===== DATA

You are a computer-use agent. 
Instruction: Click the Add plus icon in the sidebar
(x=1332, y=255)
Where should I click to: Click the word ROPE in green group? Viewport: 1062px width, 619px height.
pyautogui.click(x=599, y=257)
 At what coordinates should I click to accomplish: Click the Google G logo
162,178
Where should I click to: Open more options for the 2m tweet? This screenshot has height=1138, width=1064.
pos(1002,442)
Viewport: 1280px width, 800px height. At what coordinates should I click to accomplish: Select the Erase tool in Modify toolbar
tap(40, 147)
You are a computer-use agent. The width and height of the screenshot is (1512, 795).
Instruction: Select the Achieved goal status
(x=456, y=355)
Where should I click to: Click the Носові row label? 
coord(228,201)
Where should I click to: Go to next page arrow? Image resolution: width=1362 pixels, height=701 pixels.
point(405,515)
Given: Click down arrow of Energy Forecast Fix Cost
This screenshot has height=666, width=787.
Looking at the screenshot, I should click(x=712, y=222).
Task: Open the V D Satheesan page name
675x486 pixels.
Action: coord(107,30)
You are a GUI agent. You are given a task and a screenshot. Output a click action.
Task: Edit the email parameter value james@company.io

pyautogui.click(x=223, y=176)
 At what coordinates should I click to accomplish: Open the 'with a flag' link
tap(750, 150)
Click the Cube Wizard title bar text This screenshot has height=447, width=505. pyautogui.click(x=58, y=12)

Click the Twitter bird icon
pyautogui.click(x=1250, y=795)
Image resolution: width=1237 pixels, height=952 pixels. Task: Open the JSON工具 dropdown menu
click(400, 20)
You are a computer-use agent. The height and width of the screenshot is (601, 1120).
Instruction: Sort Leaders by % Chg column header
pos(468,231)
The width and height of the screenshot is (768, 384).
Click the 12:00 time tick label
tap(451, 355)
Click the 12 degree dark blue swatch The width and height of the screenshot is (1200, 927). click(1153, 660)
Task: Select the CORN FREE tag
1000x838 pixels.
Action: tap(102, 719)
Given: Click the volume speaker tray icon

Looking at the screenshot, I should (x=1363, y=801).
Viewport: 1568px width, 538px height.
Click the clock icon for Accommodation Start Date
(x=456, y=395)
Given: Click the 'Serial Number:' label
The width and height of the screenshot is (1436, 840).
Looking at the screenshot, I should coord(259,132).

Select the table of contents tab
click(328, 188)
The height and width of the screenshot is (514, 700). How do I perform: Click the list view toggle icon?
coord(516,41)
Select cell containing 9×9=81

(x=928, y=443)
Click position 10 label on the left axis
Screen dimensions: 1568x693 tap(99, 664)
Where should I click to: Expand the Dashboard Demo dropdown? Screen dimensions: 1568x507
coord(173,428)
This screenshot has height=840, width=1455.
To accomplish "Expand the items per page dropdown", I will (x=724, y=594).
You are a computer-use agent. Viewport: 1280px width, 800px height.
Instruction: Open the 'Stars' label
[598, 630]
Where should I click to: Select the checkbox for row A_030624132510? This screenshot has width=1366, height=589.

==========

Rewrite the listing above with every "Where should I click to" changed to "Where do I click to", keeping everything else the same.

You are a computer-use agent. 
Instruction: Click the Add plus icon in the sidebar
(x=1332, y=255)
Where do I click to: Click the word ROPE in green group? Viewport: 1062px width, 619px height.
pyautogui.click(x=599, y=257)
 At what coordinates should I click to accomplish: Click the Google G logo
162,178
Where do I click to: Open more options for the 2m tweet? This screenshot has height=1138, width=1064.
pos(1002,442)
Viewport: 1280px width, 800px height. At what coordinates should I click to accomplish: Select the Erase tool in Modify toolbar
tap(40, 147)
You are a computer-use agent. The width and height of the screenshot is (1512, 795).
Instruction: Select the Achieved goal status
(x=456, y=355)
Where do I click to: Click the Носові row label? 
coord(228,201)
Where do I click to: Go to next page arrow? Image resolution: width=1362 pixels, height=701 pixels.
point(405,515)
Given: Click down arrow of Energy Forecast Fix Cost
This screenshot has height=666, width=787.
Looking at the screenshot, I should click(x=712, y=222).
Task: Open the V D Satheesan page name
675x486 pixels.
Action: coord(107,30)
You are a GUI agent. You are given a task and a screenshot. Output a click action.
Task: Edit the email parameter value james@company.io

pyautogui.click(x=223, y=176)
 At what coordinates should I click to accomplish: Open the 'with a flag' link
tap(750, 150)
Click the Cube Wizard title bar text This screenshot has height=447, width=505. pyautogui.click(x=58, y=12)

Click the Twitter bird icon
pyautogui.click(x=1250, y=795)
Image resolution: width=1237 pixels, height=952 pixels. Task: Open the JSON工具 dropdown menu
click(400, 20)
You are a computer-use agent. The height and width of the screenshot is (601, 1120).
Instruction: Sort Leaders by % Chg column header
pos(468,231)
The width and height of the screenshot is (768, 384).
Click the 12:00 time tick label
tap(451, 355)
Click the 12 degree dark blue swatch The width and height of the screenshot is (1200, 927). click(1153, 660)
Task: Select the CORN FREE tag
1000x838 pixels.
Action: tap(102, 719)
Given: Click the volume speaker tray icon

Looking at the screenshot, I should (x=1363, y=801).
Viewport: 1568px width, 538px height.
Click the clock icon for Accommodation Start Date
(x=456, y=395)
Given: Click the 'Serial Number:' label
The width and height of the screenshot is (1436, 840).
Looking at the screenshot, I should coord(259,132).

Select the table of contents tab
click(328, 188)
The height and width of the screenshot is (514, 700). How do I perform: Click the list view toggle icon?
coord(516,41)
Select cell containing 9×9=81

(x=928, y=443)
Click position 10 label on the left axis
Screen dimensions: 1568x693 tap(99, 664)
Where do I click to: Expand the Dashboard Demo dropdown? Screen dimensions: 1568x507
coord(173,428)
This screenshot has height=840, width=1455.
To accomplish "Expand the items per page dropdown", I will (x=724, y=594).
You are a computer-use agent. Viewport: 1280px width, 800px height.
Instruction: Open the 'Stars' label
[598, 630]
Where do I click to: Select the checkbox for row A_030624132510? This screenshot has width=1366, height=589.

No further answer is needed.